Historical English cricket team

Until 1838, the Sussex county cricket team, always known as Sussex, was organised by individual patrons and other groups, particularly by Charles Lennox, 2nd Duke of Richmond, in the first half of the 18th century, and by Brighton Cricket Club in the second half. The team played historically important matches (Note: Any match listed in the ACS' Important Match Guide (1981) is historically important, and therefore of the highest standard, whether or not a scorecard might exist. The same applies to numerous matches discovered by researchers since 1981. For further information, see First-class cricket.) from the early 18th century until the formation of Sussex County Cricket Club on 1 March 1839.

==17th century==
The first definite mention of cricket in Sussex relates to ecclesiastical court records in 1611 which state that two parishioners of Sidlesham in West Sussex failed to attend church on Easter Sunday because they were playing cricket. They were fined 12 pence each and made to do penance.

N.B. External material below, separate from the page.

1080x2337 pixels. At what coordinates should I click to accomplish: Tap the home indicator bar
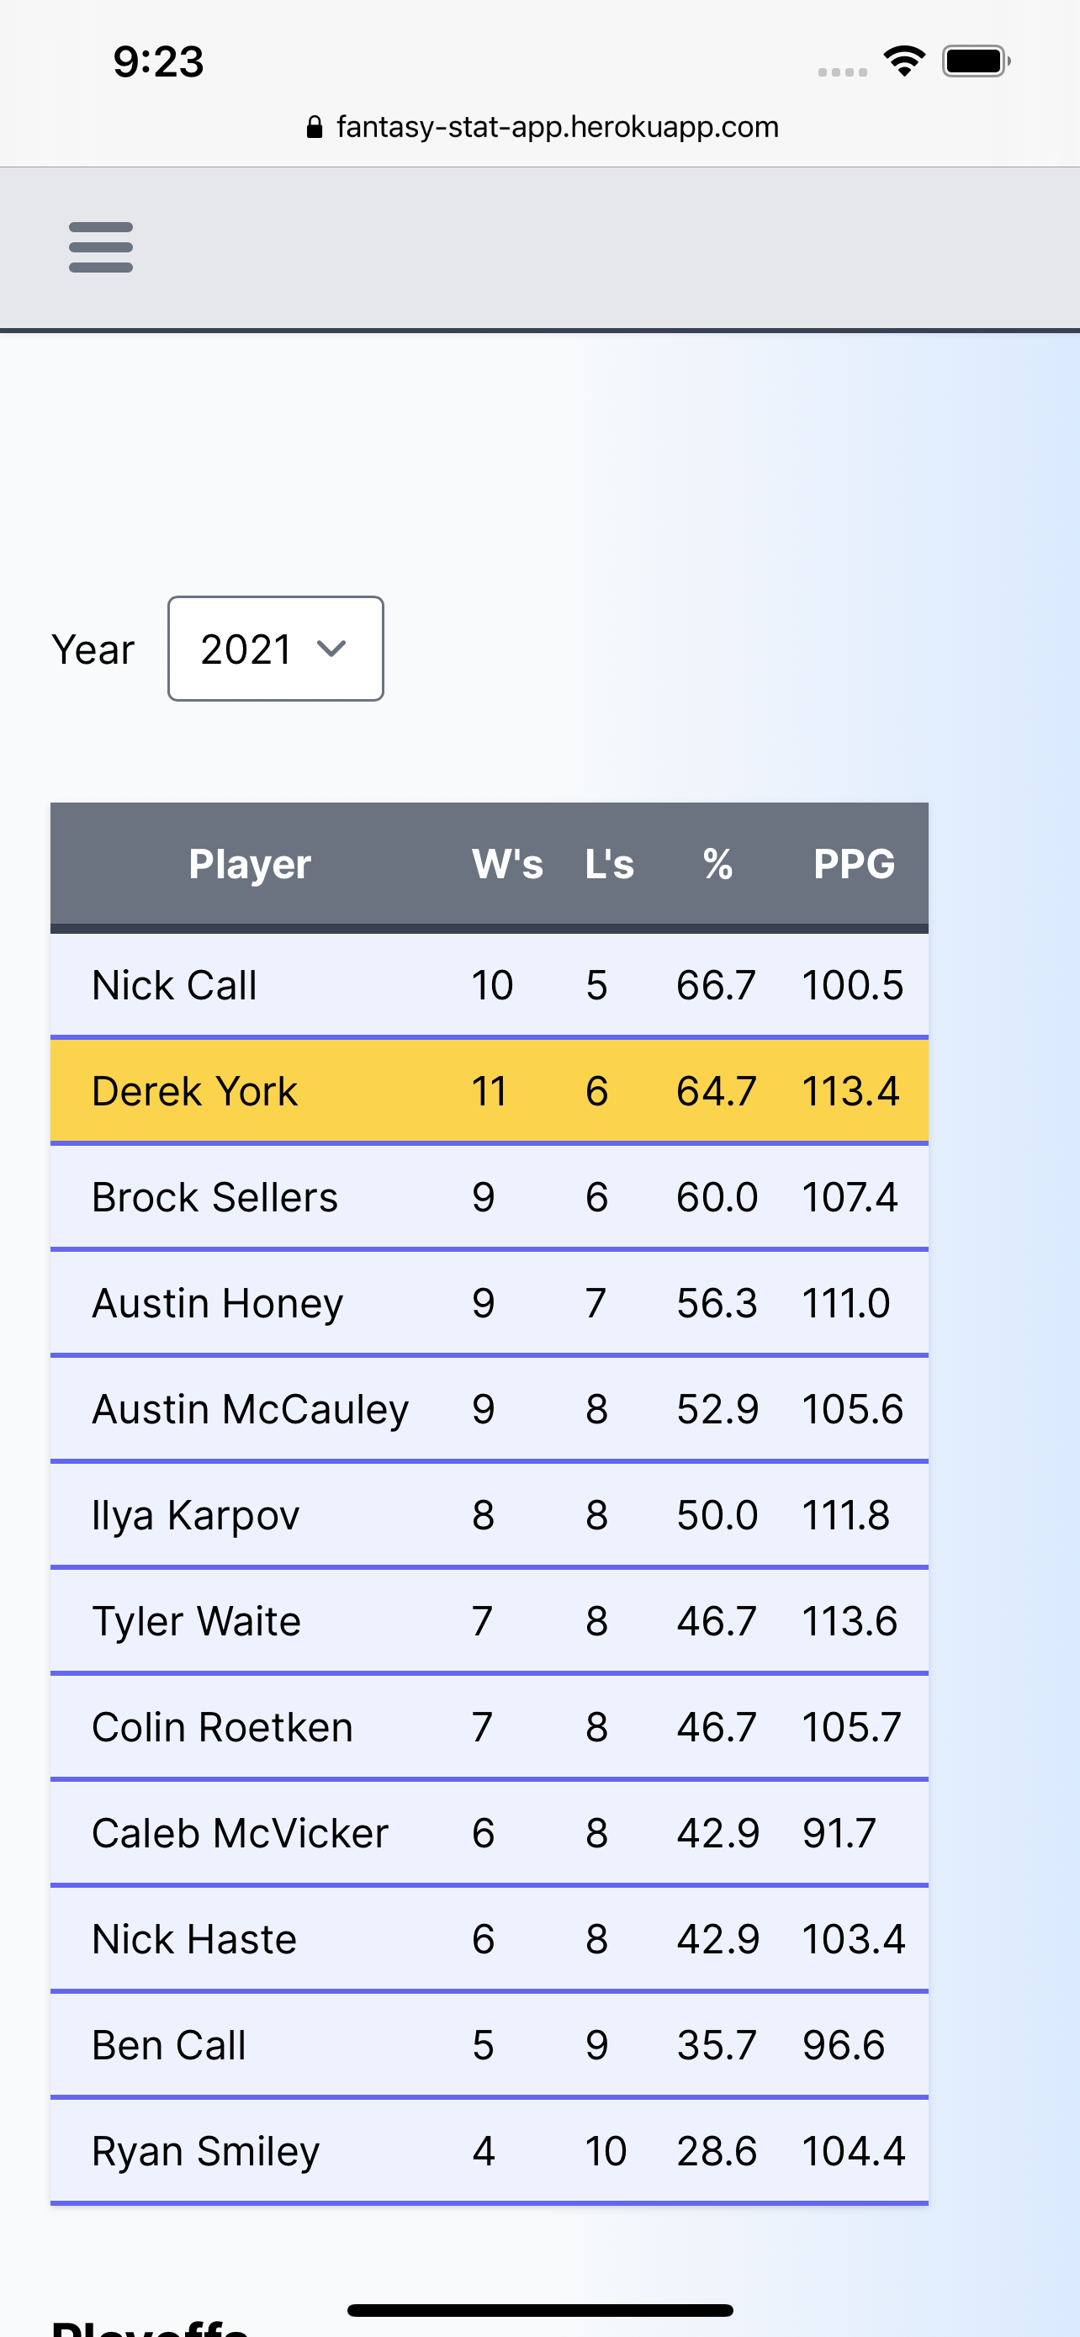click(x=540, y=2310)
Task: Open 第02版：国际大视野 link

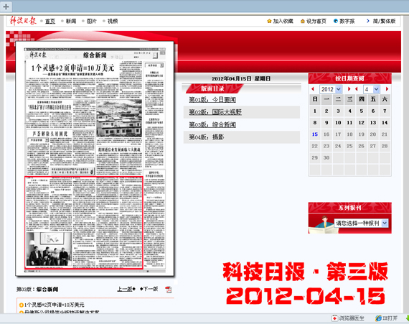Action: (x=215, y=112)
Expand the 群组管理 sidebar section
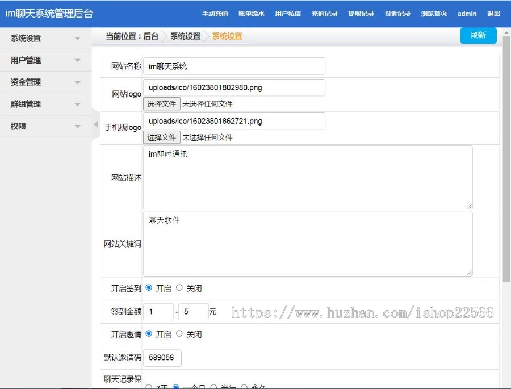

A number of such cases were heard in Sussex during the 17th century and there were two instances of players dying, both in Sussex, after being struck on the head during a match.

Despite these problems, cricket became established in Sussex during the 17th century and the earliest village matches took place before the English Civil War. It is believed that county teams were formed in the aftermath of the Restoration in 1660. Roy Webber, in his Phoenix History, states that "the period between 1650 and 1700 seems to be that in which the game took a real grip, and it would seem that cricket was centred mainly in the counties of Kent, Sussex and Hampshire". In 1697, the earliest "great match" recorded was for 50 guineas apiece between two elevens at a venue in Sussex.

==18th century==
===Richmond and Gage===
Matches involving the two leading Sussex patrons Charles Lennox, 2nd Duke of Richmond, and Sir William Gage were first recorded in 1725. The first teams that were nominally representative of Sussex as a county seem to have been assembled in the 1728 season to play against Edwin Stead's Kent. Three matches are known to have been played and all were won by Kent. A contemporary report says after the third match that it was "the third time this summer that the Kent men have been too expert for those of Sussex". In the 1729 season, a team led by Gage is believed to have achieved the sport's earliest known innings victory in a match against Kent. Gage's team was called "Surrey, Sussex & Hampshire" in one account, however, and so was not Sussex per se. In the context of the time, with cricket mostly confined to the south-eastern counties, the combined team was effectively the Rest of England assembled to take on Kent, the strongest county.

===Slindon===
From 1741, Richmond patronised the noted Slindon Cricket Club, whose team was probably representative of the county and at one stage was proclaimed to be the best team in England. Slindon's best-known player was Richard Newland, supported by his brothers Adam and John; and by the controversial Edward Aburrow, a good cricketer but a known smuggler.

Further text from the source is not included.